Due mesi dopo morì pure il suo matrimonio. Colette andò via con un olandese – mezzo marinaio, mezzo delinquente… – e poi finì in una casa equivoca di Malta, ancor più giù della Sicilia!

Che doveva fare Rocco, a quel punto?

Vendette tutto e si mise in viaggio per tornare al paese.

Arrivato a *** con la valigia in mano, si emozionò guardando le pietre e le inferriate panciute dei balconi. Tutto era rimasto identico a come l’aveva lasciato.

Andò al bar New York e la prima persona che vide fu proprio Mazzacanagghia. Aveva gli stessi pantaloni e la stessa camicia di vent’anni prima.
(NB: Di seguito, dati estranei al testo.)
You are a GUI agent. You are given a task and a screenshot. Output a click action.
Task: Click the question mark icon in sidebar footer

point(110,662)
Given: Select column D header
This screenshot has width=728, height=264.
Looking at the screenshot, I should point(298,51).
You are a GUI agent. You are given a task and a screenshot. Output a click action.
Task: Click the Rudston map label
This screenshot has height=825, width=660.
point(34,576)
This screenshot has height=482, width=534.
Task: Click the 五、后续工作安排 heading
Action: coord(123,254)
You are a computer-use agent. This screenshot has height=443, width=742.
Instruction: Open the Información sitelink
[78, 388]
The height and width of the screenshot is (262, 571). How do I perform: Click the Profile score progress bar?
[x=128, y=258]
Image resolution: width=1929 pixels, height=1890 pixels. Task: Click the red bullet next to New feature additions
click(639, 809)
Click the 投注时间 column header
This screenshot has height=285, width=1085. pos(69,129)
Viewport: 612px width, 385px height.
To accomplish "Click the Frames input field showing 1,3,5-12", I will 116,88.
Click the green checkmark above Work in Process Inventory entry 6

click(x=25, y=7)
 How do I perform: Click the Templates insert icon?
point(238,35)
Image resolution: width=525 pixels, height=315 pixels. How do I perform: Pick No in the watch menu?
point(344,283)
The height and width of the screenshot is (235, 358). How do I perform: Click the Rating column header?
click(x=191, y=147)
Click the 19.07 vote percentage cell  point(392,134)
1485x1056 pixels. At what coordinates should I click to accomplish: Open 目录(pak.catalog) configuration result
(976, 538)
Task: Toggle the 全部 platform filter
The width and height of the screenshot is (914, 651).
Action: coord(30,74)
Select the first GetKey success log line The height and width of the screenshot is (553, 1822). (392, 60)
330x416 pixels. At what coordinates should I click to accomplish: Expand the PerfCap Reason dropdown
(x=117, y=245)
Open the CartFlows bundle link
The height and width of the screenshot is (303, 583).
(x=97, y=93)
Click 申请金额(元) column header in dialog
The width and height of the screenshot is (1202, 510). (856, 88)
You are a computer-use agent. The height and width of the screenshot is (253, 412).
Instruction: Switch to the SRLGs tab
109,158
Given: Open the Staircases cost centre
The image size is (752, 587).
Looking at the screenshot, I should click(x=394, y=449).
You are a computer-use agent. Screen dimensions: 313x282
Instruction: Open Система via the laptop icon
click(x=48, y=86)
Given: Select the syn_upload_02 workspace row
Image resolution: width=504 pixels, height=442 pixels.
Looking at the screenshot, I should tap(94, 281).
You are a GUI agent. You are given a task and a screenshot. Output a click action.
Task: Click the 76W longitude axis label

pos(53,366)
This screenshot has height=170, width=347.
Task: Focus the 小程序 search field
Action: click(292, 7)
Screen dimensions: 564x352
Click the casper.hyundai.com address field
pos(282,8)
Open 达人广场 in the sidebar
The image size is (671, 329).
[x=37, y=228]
“Mazzacanagghia!” gridò Rocco.

Mazzacanagghia lo guardò con un’espressione interrogativa.

“Mazzacanagghia, non mi riconosci?”

Con le mani gli strinse le braccia e prese a ridere, guardandolo negli occhi.

“Sono Rocco… Rocco… il francese!”

“Sssì… certo!” disse Mazzacanagghia, facendo vedere lo sforzo della memoria.

Poi, si grattò il naso ed aggiunse:

“Ma, che ci fai con la valigia appresso?… Devi partire?”

Avete capito, signori, perché Rocco Champagne due ore dopo si suicidò?

Non volle neppure andare a casa di suo fratello Carmelo. Andò direttamente nella campagna vicina al cimitero.

Ma, prima di saltar giù con la corda al collo, si rivolse a Dio:

“Spero che almeno tu, poi, ti accorga di me… se non altro per il cattivo odore!”